■ **Work required**
From the line containing "Click the camera icon next to Rietje Bokau" down to the last line of the data, output each line word for word and include nothing else.

*** Opening of Provided records ***

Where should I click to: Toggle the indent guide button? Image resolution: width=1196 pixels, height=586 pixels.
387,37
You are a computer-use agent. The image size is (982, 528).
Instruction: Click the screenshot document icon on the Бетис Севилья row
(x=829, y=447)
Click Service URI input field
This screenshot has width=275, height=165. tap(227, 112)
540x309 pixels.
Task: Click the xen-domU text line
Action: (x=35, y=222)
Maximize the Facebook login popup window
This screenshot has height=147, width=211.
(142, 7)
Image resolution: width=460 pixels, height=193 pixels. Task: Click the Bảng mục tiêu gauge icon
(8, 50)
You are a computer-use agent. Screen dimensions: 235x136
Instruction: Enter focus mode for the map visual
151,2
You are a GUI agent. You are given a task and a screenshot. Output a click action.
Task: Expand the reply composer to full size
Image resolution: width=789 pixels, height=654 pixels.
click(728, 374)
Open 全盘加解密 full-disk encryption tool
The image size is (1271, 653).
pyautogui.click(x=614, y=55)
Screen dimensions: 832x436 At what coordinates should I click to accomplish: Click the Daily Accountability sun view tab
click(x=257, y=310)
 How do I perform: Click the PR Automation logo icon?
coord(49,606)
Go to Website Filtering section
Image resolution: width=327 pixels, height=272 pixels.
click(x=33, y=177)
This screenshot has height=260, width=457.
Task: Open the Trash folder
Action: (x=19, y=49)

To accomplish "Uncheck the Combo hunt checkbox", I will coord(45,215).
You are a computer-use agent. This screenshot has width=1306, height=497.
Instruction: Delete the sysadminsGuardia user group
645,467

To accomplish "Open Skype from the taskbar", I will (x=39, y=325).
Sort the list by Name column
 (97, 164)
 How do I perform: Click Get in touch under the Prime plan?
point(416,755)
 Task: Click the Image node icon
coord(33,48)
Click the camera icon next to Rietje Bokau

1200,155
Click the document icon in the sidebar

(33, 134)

*** Close of Provided records ***

■ **Response area**
Click the camera icon next to Rietje Bokau

1200,155
Click the document icon in the sidebar

(33, 134)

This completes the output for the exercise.